Das war ja klar. Nach anderthalb von drei Monaten sitze ich im Wartezimmer des Radiologischen Zentrums in New York. Ich war wegen einer Angina beim Arzt, bekam Antibiotika und dazu die Überweisung hierher, denn das was ich an meinem Hals für einen Lymphknoten hielt, war keiner. Da vorn gebe es gar keine Lymphen, da sei die Schilddrüse, das sei vielleicht etwas “Ernsteres”. Das ist ja genau das, was man gerne von seinem Arzt hört, tausende Kilometer von daheim und zwar krankenversichert, aber nur mit Vorkasse. Um mich aufzumuntern lobte die Schwester beim Blutabnehmen meine schönen und gut zu treffenden Venen, aber das wurde mir schon oft gesagt. Einige Tage später meldete sich Dr. Chueyund warf mir am Telefon englische Fachtermini um die Ohren. Ich verstand “Sonogram” und “hyperactive” und reimte mir den Rest mit der Hilfe von Dr. Google zusammen. Zuerst klang es okay, nämlich nach Schilddrüsenüberfunktion. Da gibt es Pillen, in einigen Fällen sind aber auch OPs nötig.

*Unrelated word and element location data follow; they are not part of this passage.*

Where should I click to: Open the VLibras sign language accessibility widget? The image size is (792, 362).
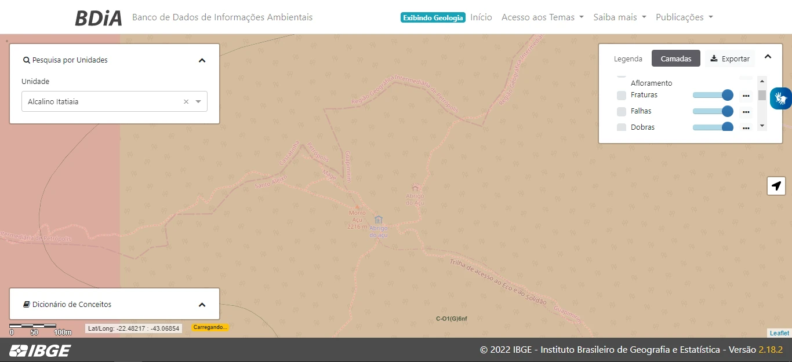pyautogui.click(x=781, y=98)
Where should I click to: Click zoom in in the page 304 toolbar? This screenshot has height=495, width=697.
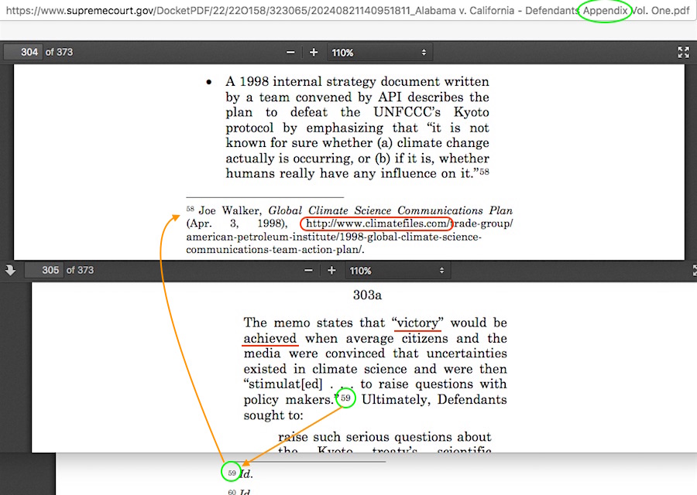pos(314,53)
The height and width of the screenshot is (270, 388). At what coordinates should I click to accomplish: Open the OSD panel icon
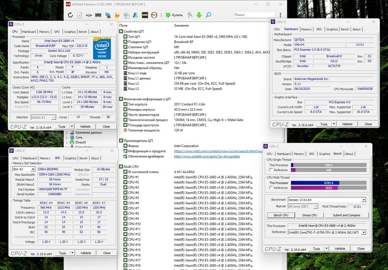click(x=145, y=15)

Aber auch ein Tumor könne sich da bilden, gern bei Frauen zwischen 20 und 40. Ich weiß nicht, wie Google-Hypochonder das aushalten, ich verdränge lieber und denke weiter klinisch positiv. Nun sitze ich also hier, zusammen mit etwa 20 anderen Patienten. Es dauere trotzdem nur 20 Minuten, sagt die Schwester. Die 300 Dollar für die Untersuchung habe ich im Vorraus bezahlt.

Nach zwei Stunden werde ich in ein kleines Zimmer gerufen. Ich solle mich obenrum freimachen und diesen blauen Kittel anziehen, sagt die Ultraschallfachkraft. Auf einem Schild am Spiegel steht, man solle sie bitte gar nicht erst nach den Ergebnissen fragen, das mache nur der behandelnde Arzt. Sie schmiert mir Glibber auf den Hals und geht mit einem Gerät drüber, das ich aus diversen Filmen kenne. Dort wird es allerdings in der Bauchregion und aus freudigerem Anlass verwendet. Ich blinzle immer mal rüber auf den Bildschirm und sehe eine runde Stelle, die grün, rot und blau leuchtet – der Knubbel. Als genug Bilder aufgenommen sind, frage ich trotz Warnung nach, was das denn nun sei an meinem Hals. “Ein Knoten”, sagt die Ultraschallfachkraft, mehr könne sie mir leider nicht mitteilen. Der Doktor werde sich bei mir melden, den Glibber könne ich mir da drüben wieder wegmachen, auf Wiedersehen. Ich laufe durch die New Yorker Sonne und habe ein bisschen Angst.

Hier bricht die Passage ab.